Start of Provided records
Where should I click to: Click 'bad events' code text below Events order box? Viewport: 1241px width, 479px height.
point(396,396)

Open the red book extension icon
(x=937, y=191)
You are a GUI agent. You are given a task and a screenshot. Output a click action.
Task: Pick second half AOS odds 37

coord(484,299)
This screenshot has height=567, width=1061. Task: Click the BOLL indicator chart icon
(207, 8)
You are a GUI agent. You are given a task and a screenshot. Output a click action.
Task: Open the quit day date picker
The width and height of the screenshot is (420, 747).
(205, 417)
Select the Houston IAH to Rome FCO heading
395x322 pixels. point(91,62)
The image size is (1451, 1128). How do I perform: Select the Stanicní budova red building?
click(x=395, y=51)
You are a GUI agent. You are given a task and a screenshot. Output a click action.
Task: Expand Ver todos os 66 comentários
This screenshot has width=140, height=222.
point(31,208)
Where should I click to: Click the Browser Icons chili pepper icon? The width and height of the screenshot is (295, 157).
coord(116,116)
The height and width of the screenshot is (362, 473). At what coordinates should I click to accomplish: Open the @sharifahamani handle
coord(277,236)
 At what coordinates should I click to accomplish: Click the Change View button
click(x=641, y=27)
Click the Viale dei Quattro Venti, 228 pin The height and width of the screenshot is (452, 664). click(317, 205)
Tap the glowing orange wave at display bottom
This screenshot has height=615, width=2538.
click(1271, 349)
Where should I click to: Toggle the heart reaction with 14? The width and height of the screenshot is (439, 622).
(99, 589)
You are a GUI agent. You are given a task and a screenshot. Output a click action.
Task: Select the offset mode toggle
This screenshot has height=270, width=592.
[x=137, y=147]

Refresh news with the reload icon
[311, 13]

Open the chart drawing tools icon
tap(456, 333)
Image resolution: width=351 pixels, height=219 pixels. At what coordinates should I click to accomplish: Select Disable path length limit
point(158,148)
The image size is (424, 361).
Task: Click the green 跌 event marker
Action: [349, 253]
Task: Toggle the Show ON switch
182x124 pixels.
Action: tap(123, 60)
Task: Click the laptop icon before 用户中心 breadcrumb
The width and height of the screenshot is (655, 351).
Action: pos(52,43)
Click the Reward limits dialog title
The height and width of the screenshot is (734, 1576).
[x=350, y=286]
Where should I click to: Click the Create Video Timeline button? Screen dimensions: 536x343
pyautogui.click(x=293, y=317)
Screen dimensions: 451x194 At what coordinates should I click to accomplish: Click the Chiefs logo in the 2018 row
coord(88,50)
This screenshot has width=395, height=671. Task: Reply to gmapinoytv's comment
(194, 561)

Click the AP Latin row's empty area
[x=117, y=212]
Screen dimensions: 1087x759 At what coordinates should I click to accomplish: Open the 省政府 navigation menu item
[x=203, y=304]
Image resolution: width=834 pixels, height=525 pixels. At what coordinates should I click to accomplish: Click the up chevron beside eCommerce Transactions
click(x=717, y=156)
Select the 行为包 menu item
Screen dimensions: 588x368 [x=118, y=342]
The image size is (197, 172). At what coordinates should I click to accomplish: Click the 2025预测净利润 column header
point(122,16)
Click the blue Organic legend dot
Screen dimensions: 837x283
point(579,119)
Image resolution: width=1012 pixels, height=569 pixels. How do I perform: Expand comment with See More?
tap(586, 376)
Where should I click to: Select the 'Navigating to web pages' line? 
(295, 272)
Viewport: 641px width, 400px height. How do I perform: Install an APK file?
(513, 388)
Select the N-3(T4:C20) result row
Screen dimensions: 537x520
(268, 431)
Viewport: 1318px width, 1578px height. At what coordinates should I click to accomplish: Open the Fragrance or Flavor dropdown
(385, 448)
End of Provided records
### [Your instructions]
Retype every entry, keeping each character as it was.

### [Solution to this problem]
Where should I click to: Click 'bad events' code text below Events order box? Viewport: 1241px width, 479px height.
point(396,396)

Open the red book extension icon
(x=937, y=191)
You are a GUI agent. You are given a task and a screenshot. Output a click action.
Task: Pick second half AOS odds 37

coord(484,299)
This screenshot has height=567, width=1061. Task: Click the BOLL indicator chart icon
(207, 8)
You are a GUI agent. You are given a task and a screenshot. Output a click action.
Task: Open the quit day date picker
The width and height of the screenshot is (420, 747).
(205, 417)
Select the Houston IAH to Rome FCO heading
395x322 pixels. point(91,62)
The image size is (1451, 1128). How do I perform: Select the Stanicní budova red building?
click(x=395, y=51)
You are a GUI agent. You are given a task and a screenshot. Output a click action.
Task: Expand Ver todos os 66 comentários
This screenshot has width=140, height=222.
point(31,208)
Where should I click to: Click the Browser Icons chili pepper icon? The width and height of the screenshot is (295, 157).
coord(116,116)
The height and width of the screenshot is (362, 473). At what coordinates should I click to accomplish: Open the @sharifahamani handle
coord(277,236)
 At what coordinates should I click to accomplish: Click the Change View button
click(x=641, y=27)
Click the Viale dei Quattro Venti, 228 pin The height and width of the screenshot is (452, 664). click(317, 205)
Tap the glowing orange wave at display bottom
This screenshot has height=615, width=2538.
click(1271, 349)
Where should I click to: Toggle the heart reaction with 14? The width and height of the screenshot is (439, 622).
(99, 589)
You are a GUI agent. You are given a task and a screenshot. Output a click action.
Task: Select the offset mode toggle
This screenshot has height=270, width=592.
[x=137, y=147]

Refresh news with the reload icon
[311, 13]

Open the chart drawing tools icon
tap(456, 333)
Image resolution: width=351 pixels, height=219 pixels. At what coordinates should I click to accomplish: Select Disable path length limit
point(158,148)
The image size is (424, 361).
Task: Click the green 跌 event marker
Action: [349, 253]
Task: Toggle the Show ON switch
182x124 pixels.
Action: tap(123, 60)
Task: Click the laptop icon before 用户中心 breadcrumb
The width and height of the screenshot is (655, 351).
Action: pos(52,43)
Click the Reward limits dialog title
The height and width of the screenshot is (734, 1576).
[x=350, y=286]
Where should I click to: Click the Create Video Timeline button? Screen dimensions: 536x343
pyautogui.click(x=293, y=317)
Screen dimensions: 451x194 At what coordinates should I click to accomplish: Click the Chiefs logo in the 2018 row
coord(88,50)
This screenshot has width=395, height=671. Task: Reply to gmapinoytv's comment
(194, 561)

Click the AP Latin row's empty area
[x=117, y=212]
Screen dimensions: 1087x759 At what coordinates should I click to accomplish: Open the 省政府 navigation menu item
[x=203, y=304]
Image resolution: width=834 pixels, height=525 pixels. At what coordinates should I click to accomplish: Click the up chevron beside eCommerce Transactions
click(x=717, y=156)
Select the 行为包 menu item
Screen dimensions: 588x368 [x=118, y=342]
The image size is (197, 172). At what coordinates should I click to accomplish: Click the 2025预测净利润 column header
point(122,16)
Click the blue Organic legend dot
Screen dimensions: 837x283
point(579,119)
Image resolution: width=1012 pixels, height=569 pixels. How do I perform: Expand comment with See More?
tap(586, 376)
Where should I click to: Select the 'Navigating to web pages' line? 
(295, 272)
Viewport: 641px width, 400px height. How do I perform: Install an APK file?
(513, 388)
Select the N-3(T4:C20) result row
Screen dimensions: 537x520
(268, 431)
Viewport: 1318px width, 1578px height. At what coordinates should I click to accomplish: Open the Fragrance or Flavor dropdown
(385, 448)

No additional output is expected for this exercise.